The Dominion Voting Systems rumors
Shortly after the news of the hacking attack on SolarWinds’ Orion Platform broke, claims that Dominion Voting Systems used SolarWinds products and had not yet powered down those products began circulating on social media.
Ron Watkins, a former administrator on the message board website 8chan, shared a screenshot of a mobile login portal purportedly belonging to Dominion Voting Systems that appears to run on SolarWinds software.
Dominion Voting Systems uses SolarWinds products and it is still not powered down.
— Ron (@CodeMonkeyZ) December 14, 2020
While the screenshot, which shows a still active page, indicates that Dominion did use some SolarWinds product, it was not clear whether Dominion used the Orion product, which was the specific SolarWinds software that was compromised.
Journalist Kim Zetter highlighted a threat on Twitter that explains Dominion does in fact use a SolarWinds product, but it’s a different product from the compromised Orion software.
To everyone who sent me screenshot of Dominion Voting Systems web site saying it's proof Dominion was using SolarWinds softwr and was hacked. Dominion was using an FTP software from SolarWinds, not Orion software that was compromised.
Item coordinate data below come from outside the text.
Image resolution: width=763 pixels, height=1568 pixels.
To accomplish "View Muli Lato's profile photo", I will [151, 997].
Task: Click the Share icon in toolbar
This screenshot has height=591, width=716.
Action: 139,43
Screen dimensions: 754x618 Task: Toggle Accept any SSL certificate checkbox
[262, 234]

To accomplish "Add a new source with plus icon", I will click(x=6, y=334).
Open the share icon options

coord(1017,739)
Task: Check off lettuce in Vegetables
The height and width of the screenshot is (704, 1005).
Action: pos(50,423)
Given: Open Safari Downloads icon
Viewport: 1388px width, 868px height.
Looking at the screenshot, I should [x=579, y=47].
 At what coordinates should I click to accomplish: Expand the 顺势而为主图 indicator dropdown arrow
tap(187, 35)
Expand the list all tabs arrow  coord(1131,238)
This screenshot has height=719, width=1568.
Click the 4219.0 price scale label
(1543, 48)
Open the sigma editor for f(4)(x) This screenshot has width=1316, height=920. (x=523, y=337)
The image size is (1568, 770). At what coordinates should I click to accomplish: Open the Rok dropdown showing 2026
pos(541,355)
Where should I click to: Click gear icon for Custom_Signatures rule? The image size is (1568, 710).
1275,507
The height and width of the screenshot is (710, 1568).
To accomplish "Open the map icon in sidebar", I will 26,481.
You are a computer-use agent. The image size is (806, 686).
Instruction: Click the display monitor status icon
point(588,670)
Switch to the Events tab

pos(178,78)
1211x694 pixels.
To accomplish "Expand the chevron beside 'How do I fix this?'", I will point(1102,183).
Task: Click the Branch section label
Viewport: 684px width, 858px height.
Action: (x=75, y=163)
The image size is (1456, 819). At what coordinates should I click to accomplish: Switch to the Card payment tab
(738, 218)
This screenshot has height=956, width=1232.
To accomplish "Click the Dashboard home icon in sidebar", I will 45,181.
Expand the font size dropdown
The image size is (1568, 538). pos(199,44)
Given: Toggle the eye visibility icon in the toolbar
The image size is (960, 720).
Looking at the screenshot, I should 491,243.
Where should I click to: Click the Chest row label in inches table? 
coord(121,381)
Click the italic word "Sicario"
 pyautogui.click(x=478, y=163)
Pls don't @ me until you read entire thread https://t.co/mI6AwTkVDD
— Kim Zetter (@KimZetter) December 15, 2020
In a statement
made to the Daily Dot, Dominion said that it has never used the Orion software that hackers maliciously tampered with to gain access to federal agencies.
“Dominion Voting Systems does not now — nor has it ever — used the SolarWinds Orion Platform, which was subject of the DHS emergency directive dated December 12, 2020,” a spokesperson for Dominion said.
TheBlaze reached out to Dominion Voting Systems for additional comment but the company did not respond.